Bohaterem wielkopolskiej ekipy był Filip Marchwiński, autor obu trafień dla niedawnego ćwierćfinalisty Ligi Konferencji Europy. To był jego pierwszy „dublet” w szeregach Lecha w oficjalnym meczu. Mało tego: „Marchewa” po raz pierwszy w karierze pokazał się na murawie z kapitańską opaską. Trafiła ona do niego po zejściu z boiska Radosława Murawskiego. Wcześniej zaś „Muraś” przejął ją od Mikaela Ishaka. Lech zatem miał w tym meczu aż trzech kapitanów! - Zaszczyt! - Marchwiński jednym słowem kwitował ten wyjątkowy dlań moment.
John van den Brom wyjaśniał natomiast na konferencji prasowej, dlaczego tuż po objęciu przez jego zespół prowadzenia, dokonał aż trzech zmian w swej drużynie: w 55 min boisko opuścili Adriel Ba Loua, Jesper Karlström oraz wspomiany Ishak. - Decyzja o tych roszadach zapadła jeszcze przed drugą bramką Marchwińskiego i postanowiłem się jej trzymać mimo zmiany wyniku – mówił szkoleniowiec Lecha. A potem przeszedł do konkretów.
- Dla Mikaela była to pierwsza tak duża liczba minut na murawie od długiego czasu – van den Brom przypominał, że ze względów zdrowotnych poprzedni sezon ligowy dla szwedzkiego snajpera i kapitana numer 1 w ekipie poznańskiej zakończył się niemal trzy miesiące temu, w końcówce kwietnia. A że Ishak to jedna z postaci „pomnikowych” w poznańskiej drużynie, trudno było ryzykować nadmierną eksploatację tego piłkarza.

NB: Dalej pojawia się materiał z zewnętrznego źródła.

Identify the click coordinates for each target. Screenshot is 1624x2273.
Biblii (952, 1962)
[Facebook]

Podobnie rzecz się ma z Karlströmem. - On jeszcze nie jest gotowy do gry w większym wymiarze czasowym. Jest z nami w treningu dopiero od dwóch tygodni i gdybym dał mu dziś więcej minut, być może nie mógłbym go wykorzystać w czwartkowym meczu pucharowym – tłumaczył opiekun „Kolejorza”. Szwedzkiego pomocnika zmienił Afonso Sousa, który ma znacznie większe od Karlströma inklinacje do gry ofensywnej. - Nie mogłem jednak przewidzieć późniejszej kontuzji Radka Murawskiego – tak trener van den Brom wyjaśniał kłopoty podopiecznych z rozbijaniem akcji gliwiczan w końcówce spotkania.
W przypadku Ba Louy decyzja o zdjęciu go z murawy już w 55 minucie miała inne przesłanie. - Jeśli ma się szeroką kadrę, w której są zawodnicy o podobnych umiejętnościach, rotacje są niezbędne. Już za chwilę czekają nas gry w europejskich pucharach, chcemy, by wszyscy łapali minuty i czuli, że są potrzebni – uzasadniał wymianę Iworyjczyka na debiutującego w barwach „Kolejorza” Dino Hoticia holenderski szkoleniowiec Lecha.
Z Żalgirisem Kowno w drugiej rundzie kwalifikacji do Ligi Konferencji poznaniacy zagrają w czwartek o godz. 20.30 przy Bułgarskiej.